Algérie : la BAD prête à financer de nouveaux projets ferroviaires
Le ministre des Travaux publics et des Infrastructures de base, M. Abdelkader Djellaoui, a reçu, lundi à Alger, le président du Groupe de la Banque africaine de développement (BAD), M. Sidi Ould Tah. ©Radio Nationale.

L’Algérie a beau financer l’essentiel de ses infrastructures sur fonds propres, elle semble prête à rouvrir prudemment la porte aux prêts extérieurs. La rencontre, lundi à Alger, entre le ministre des Travaux publics Abdelkader Djellaoui et le président de la Banque africaine de développement, Sidi Ould Tah, en est un signe clair.

Depuis plusieurs années, Alger répète qu’elle privilégie la souveraineté budgétaire pour ses grands chantiers. Mais le rail fait figure d’exception. Les projets se multiplient, les délais s’allongent et certaines lignes stratégiques, comme l’interconnexion Nord-Sud, nécessitent des enveloppes que le budget national peine à absorber seul.

C’est dans ce contexte que la BAD revient dans le paysage. La rencontre de lundi n’avait rien du cérémonial classique. Le ministère a présenté dans le détail les tronçons qui patinent, les besoins réels en financement et les zones où un appui technique ferait la différence. La BAD, elle, a fait savoir qu’elle regardait “avec intérêt” l’évolution du réseau algérien et qu’elle était prête à soutenir les futurs projets ferroviaires.

Les projets ferroviaires entrent dans une phase décisive

Un signal important, à un moment où l’Algérie accélère la modernisation de ses infrastructures. Les équipes de l’ANESRIF ont passé en revue avec la délégation africaine le programme ferroviaire à court et moyen terme. L’idée est simple : cibler les segments où un crédit extérieur peut réellement débloquer un chantier, sans remettre en cause le contrôle national.

Le ministre Djellaoui, lui, insiste sur un autre point : l’expertise locale. Selon lui, les ingénieurs algériens ont déjà montré qu’ils peuvent gérer des projets d’envergure.
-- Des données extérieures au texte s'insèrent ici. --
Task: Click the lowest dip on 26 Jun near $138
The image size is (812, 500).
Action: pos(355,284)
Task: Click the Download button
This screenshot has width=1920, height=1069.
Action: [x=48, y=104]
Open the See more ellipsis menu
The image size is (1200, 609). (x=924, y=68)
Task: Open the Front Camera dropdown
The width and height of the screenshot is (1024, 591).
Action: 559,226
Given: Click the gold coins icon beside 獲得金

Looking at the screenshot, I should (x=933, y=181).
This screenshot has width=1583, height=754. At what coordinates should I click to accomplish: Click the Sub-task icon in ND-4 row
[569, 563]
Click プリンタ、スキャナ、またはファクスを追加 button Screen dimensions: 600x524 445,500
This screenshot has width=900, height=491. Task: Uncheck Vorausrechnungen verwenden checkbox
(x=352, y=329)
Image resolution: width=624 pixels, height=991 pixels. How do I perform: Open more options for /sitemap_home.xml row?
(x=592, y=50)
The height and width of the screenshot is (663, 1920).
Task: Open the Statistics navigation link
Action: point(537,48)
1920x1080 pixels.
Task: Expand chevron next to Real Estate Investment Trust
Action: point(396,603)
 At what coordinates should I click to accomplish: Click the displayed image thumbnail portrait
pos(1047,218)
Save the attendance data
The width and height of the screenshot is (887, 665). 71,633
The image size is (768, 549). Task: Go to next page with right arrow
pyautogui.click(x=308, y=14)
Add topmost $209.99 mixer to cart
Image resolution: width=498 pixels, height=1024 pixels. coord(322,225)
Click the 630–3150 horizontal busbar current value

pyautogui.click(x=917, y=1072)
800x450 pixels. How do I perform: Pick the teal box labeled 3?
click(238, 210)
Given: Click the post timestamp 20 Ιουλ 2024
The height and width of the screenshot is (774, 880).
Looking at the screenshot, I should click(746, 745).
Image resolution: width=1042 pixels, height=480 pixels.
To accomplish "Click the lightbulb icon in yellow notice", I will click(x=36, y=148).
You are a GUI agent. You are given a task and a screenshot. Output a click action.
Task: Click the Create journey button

Ce qui manque, ce ne sont pas les compétences, mais une capacité financière plus souple pour tenir les délais.

Au final, la rencontre ressemble moins à une visite protocolaire qu’à une reprise de contact sérieuse. L’Algérie ne bascule pas vers une dépendance financière, mais elle reconnaît- discrètement – qu’un appui extérieur ciblé pourrait accélérer des projets qui traînent depuis trop longtemps.